Celui des prisonniers de guerre des oflags et stalags du IIIè reich

 

Deux adhérents de notre Association ont récemment mis à jour, dans leurs archives privées, une photo datant de 1947 dédiée aux élèves d’une classe soit de CE2  soit de CM1 et à leur maître Jean Yves Corcuff   à l’Ecole publique de  garçons de Guilvinec (F-29730). Ils ont souhaité, tout en gardant l’anonymat, mettre ce document à notre disposition  afin qu’il soit représenté sur ce site. Nous les en remercions  très chaleureusement .

 Les  visiteurs  pourront le consulter en cliquant ici. Ils ne manqueront pas de remarquer tant  l’agencement  sommaire des lieux, la hauteur du plafond, la rusticité du mobilier scolaire,  les pupitres  munis des encriers de rigueur et la sobriété de la décoration que la tenue  des écoliers en  blouse noire . Tout en souriant  au photographe, leur attitude témoigne de leur bonheur d’être réunis dans une  classe où transparaît  leur déférence pour un  maître en blouse grise dont la présence et l’autorité  bienveillante    interdit toute velléité de dissipation…

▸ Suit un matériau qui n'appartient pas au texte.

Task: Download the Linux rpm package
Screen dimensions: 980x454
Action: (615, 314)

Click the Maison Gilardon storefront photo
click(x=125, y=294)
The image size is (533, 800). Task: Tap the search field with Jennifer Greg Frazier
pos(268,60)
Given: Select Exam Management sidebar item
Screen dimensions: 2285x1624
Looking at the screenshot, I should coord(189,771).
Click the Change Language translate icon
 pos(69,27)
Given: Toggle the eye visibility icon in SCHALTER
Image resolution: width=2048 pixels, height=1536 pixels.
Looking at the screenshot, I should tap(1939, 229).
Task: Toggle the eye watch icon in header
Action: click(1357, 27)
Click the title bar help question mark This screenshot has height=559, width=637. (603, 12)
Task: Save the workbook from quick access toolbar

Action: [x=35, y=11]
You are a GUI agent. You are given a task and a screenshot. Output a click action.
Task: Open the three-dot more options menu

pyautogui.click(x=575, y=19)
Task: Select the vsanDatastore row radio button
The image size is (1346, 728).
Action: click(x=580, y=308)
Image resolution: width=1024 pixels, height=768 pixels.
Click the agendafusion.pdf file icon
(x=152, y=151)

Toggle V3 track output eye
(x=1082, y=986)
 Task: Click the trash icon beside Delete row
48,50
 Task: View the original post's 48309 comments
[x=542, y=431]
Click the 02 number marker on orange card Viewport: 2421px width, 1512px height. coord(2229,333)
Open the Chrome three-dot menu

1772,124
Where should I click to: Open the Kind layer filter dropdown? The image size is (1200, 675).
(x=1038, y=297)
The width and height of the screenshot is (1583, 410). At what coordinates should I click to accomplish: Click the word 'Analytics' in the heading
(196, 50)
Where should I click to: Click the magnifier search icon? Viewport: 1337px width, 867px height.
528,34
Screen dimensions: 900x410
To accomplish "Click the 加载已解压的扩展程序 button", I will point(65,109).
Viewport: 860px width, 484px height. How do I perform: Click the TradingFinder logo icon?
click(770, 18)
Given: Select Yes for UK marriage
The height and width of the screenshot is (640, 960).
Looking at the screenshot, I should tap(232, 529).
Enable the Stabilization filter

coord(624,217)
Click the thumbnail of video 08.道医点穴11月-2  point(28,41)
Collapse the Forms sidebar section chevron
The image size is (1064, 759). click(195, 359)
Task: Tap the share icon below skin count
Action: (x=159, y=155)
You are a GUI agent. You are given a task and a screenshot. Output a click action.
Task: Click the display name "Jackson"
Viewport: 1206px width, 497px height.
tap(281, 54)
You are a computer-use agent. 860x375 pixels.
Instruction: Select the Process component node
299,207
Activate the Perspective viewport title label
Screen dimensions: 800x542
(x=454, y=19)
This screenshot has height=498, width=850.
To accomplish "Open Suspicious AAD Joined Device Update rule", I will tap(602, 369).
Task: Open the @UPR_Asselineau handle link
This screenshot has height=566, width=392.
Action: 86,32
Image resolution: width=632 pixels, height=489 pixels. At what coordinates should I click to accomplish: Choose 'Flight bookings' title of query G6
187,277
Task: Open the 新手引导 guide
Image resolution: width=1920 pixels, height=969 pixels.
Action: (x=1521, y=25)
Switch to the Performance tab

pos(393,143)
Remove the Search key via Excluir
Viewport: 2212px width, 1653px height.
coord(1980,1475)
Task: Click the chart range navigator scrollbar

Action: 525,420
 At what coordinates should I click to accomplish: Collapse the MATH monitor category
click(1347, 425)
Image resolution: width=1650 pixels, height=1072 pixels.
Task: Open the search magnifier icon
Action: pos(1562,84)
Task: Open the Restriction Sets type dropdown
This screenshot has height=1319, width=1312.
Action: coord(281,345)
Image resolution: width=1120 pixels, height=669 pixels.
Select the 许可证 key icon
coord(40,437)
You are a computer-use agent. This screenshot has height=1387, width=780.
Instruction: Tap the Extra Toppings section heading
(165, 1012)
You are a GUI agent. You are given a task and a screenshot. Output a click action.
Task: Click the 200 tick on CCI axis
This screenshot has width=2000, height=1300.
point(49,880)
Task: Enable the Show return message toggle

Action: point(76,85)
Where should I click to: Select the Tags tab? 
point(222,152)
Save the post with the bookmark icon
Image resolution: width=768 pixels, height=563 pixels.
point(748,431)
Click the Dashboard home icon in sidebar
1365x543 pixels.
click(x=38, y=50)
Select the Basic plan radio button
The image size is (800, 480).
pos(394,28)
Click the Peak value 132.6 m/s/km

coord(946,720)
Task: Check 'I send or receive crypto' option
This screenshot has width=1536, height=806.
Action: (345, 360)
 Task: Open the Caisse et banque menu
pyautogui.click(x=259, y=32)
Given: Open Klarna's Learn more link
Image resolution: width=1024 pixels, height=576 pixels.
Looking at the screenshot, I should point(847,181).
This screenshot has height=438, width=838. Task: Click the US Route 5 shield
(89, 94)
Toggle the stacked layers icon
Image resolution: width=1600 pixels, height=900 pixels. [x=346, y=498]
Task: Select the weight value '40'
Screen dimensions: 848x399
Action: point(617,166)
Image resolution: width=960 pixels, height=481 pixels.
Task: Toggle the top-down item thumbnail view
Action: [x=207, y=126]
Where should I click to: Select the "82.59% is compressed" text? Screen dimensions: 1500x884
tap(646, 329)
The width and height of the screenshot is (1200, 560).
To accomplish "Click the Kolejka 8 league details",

On pourra aussi se rendre compte, avec la  complicité de nos deux adhérents, que Jean Yves  Corcuff, ancien élève-maître à l’Ecole normale de Quimper (Promotion ENG, 1928-1931 ) fut   nommé instituteur stagiaire en  1931  et  mobilisé en 1939 à l’âge de 28 ans. Son régiment fut engagé dans  la drôle de guerre , il fut fait prisonnier en 1940 alors que son frère jumeau -appartenant à la même unité-  fut  tué  au combat . Sa captivité  au stalag IX-B de Bad Orb  en Hesse ,dans le centre-ouest de l’Allemagne, dura cinq ans. Dans ce camp tristement célèbre pour notamment le régime particulier imposé aux prisonniers soviétiques  et la ségrégation raciale exercée à l’égard des soldats juifs américains, il fut soumis à  des travaux forcés  agricoles dans une ferme , propriété  d’un tenant du  nazisme. Il y  souffrit durement de la faim . Mais  au-delà de ces privations et de sa souffrance personnelle, il en revint vivant  et retrouva son poste d’instituteur au Guilvinec en 1945…

 On soulignera   que cette dure  expérience de la guerre dont nous avons ici un exemple saisissant  ne semble pas avoir donné lieu, au moins chez les instituteurs prisonniers à beaucoup d’études ni sur la vie quotidienne dans les stalags ou autres oflags ni sur  les effets dévastateurs  exercés par  la captivité. Celle-ci, en elle-même, constituait déjà un traumatisme majeur et la question se  pose de savoir comment l’on pouvait s’en relever .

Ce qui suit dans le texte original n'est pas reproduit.